Утверждения такого рода -- очередной миф, быстро развеявшийся в ходе
перестройки. В партии, как оказалось, был представлен весь классический
политический спектр, от анархистов до монархистов.
Оценить дистанцию, преодоленную за четыре года и обществом, и партией
прежде всего можно, сопоставив, в частности, новую редакцию Программы КПСС,
принятую ее XXVII съездом, и Программное заявление XXVIII съезда партии. В
партии, особенно в ее аппаратной части, XXVII съезд ожидался с большими
надеждами. Предстояло решениями съезда не только подкрепить и развить курс,
взятый апрельским Пленумом, но и освятить, узаконить миф о КПСС как
инициаторе перестройки. Мифотворчество -- не проявление причуд власти и
пропаганды, оно всегда выполняло вполне определенные служебные функции.
Основная среди них, безусловно, идеологическая: обработка сознания людей,
внедрение в него и упрочение определенных стереотипов. А в конкретном случае
с "инициаторами" решалась немаловажная и традиционная для КПСС задача
распределения ответственности, а точнее воспроизводства режима
безответственности. Если 19 миллионов членов КПСС выступили с инициативой
перестройки, то все они вместе и каждый в отдельности несут ответственность
за ее результаты. Так было всегда. Власть, право решать принадлежала узкой
коллегии лиц, а ответственность за эти решения несли все, то есть никто
конкретно. Так было и в годы перестройки. Никто персонально не отвечал за
ошибки и провалы, ибо решения принимались будто бы по воле партии и народа.

### КРАТКОЕ ЗАДАНИЕ A:
Какой съезд, согласно тексту упражнения, ожидали в партии с большими надеждами?
### КРАТКОЕ ЗАДАНИЕ B:
Перепишите отрывок текста упражнения, начиная со слов «Оценить дистанцию, преодоленную» и заканчивая словами «определенные служебные функции.». Замените в нем «Мифотворчество» на «Создание мифов».

### ИСХОДНЫЕ ДАННЫЕ:
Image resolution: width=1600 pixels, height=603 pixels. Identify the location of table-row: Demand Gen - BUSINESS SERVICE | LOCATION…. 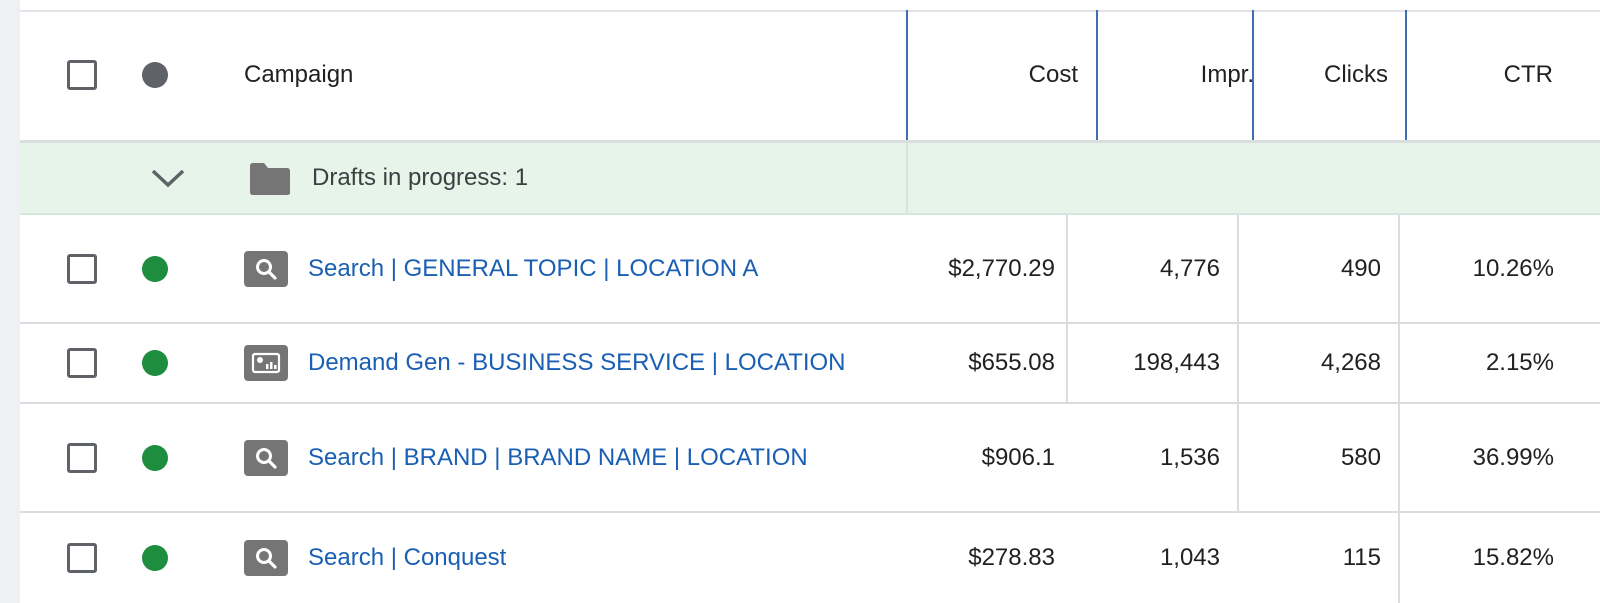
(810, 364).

### ОЖИДАЕМЫЙ РЕЗУЛЬТАТ A:
XXVII съезд КПСС.

### ОЖИДАЕМЫЙ РЕЗУЛЬТАТ B:
Оценить дистанцию, преодоленную за четыре года и обществом, и партией
прежде всего можно, сопоставив, в частности, новую редакцию Программы КПСС,
принятую ее XXVII съездом, и Программное заявление XXVIII съезда партии. В
партии, особенно в ее аппаратной части, XXVII съезд ожидался с большими
надеждами. Предстояло решениями съезда не только подкрепить и развить курс,
взятый апрельским Пленумом, но и освятить, узаконить миф о КПСС как
инициаторе перестройки. Создание мифов -- не проявление причуд власти и
пропаганды, оно всегда выполняло вполне определенные служебные функции.